Because the sliders are set at an angle to the steerer (and thus, the head tube), calculating the bike geometry at a given location in the fork travel has become quite complex.

I had this information available to me in the past but it’s taken a while to update for the new forks.. This week I found the time.

Here’s a selection of forks that some might choose. I’m really feeling that the data is being reported in a suspect way. Knowing that a short version of one fork will be a change in travel, the axle to crown and the offset for that fork should be trigonometrically factor of the stanchion angle. I don’t see that, so I would confirm values.

Here’s a way of seeing what happens in the design. To make the numbers more dramatic, I copied the data from my 2023 Millenium Falcon MTB and changed the fork data to have a 5 degree stanchion angle from the steerer.

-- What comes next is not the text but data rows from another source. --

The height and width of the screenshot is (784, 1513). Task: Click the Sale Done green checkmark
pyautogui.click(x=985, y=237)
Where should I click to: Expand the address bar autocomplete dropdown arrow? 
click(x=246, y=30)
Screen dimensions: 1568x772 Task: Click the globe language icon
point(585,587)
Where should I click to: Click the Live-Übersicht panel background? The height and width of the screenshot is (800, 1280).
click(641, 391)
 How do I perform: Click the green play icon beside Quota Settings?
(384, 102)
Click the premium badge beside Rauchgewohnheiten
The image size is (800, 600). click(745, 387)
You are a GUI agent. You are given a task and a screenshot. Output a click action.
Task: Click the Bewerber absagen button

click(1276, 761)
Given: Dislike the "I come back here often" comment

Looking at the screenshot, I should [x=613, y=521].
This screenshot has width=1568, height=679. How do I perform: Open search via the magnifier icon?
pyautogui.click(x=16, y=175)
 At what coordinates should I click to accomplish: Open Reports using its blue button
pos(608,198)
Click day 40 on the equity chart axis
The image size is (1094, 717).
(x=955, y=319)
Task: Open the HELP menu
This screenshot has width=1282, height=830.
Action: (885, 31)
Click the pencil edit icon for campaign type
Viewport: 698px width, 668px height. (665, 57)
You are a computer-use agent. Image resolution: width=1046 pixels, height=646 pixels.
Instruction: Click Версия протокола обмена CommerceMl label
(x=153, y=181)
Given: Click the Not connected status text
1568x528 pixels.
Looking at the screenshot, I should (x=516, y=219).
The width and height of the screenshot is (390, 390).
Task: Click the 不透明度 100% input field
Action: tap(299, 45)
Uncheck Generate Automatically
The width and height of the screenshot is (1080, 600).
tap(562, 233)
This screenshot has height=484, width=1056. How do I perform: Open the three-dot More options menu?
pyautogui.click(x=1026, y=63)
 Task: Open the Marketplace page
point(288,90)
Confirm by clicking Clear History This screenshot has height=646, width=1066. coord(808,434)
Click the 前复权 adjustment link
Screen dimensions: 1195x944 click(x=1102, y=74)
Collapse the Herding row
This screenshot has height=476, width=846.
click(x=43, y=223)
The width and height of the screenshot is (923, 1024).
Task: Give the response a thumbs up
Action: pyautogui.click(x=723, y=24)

The math to get these values was pretty complex but not advanced. It’s just high school trigonometry applied to a real world situation. Give it a shot.

Within all the data, the crank axis height at the bottom of the fork travel is the most valuable. 273.7mm is low but not crazy. If this is the limit, I can target other bikes to have a similar value at the bottom of the stroke regardless of other geometries.

I can also use the topped out information to compare to other builders bikes that aren’t reporting their geometry in a sensible way.

This is just useful information that we should have available when making decisions about a bike design. It’s not a rule but informs the picture of what is happening.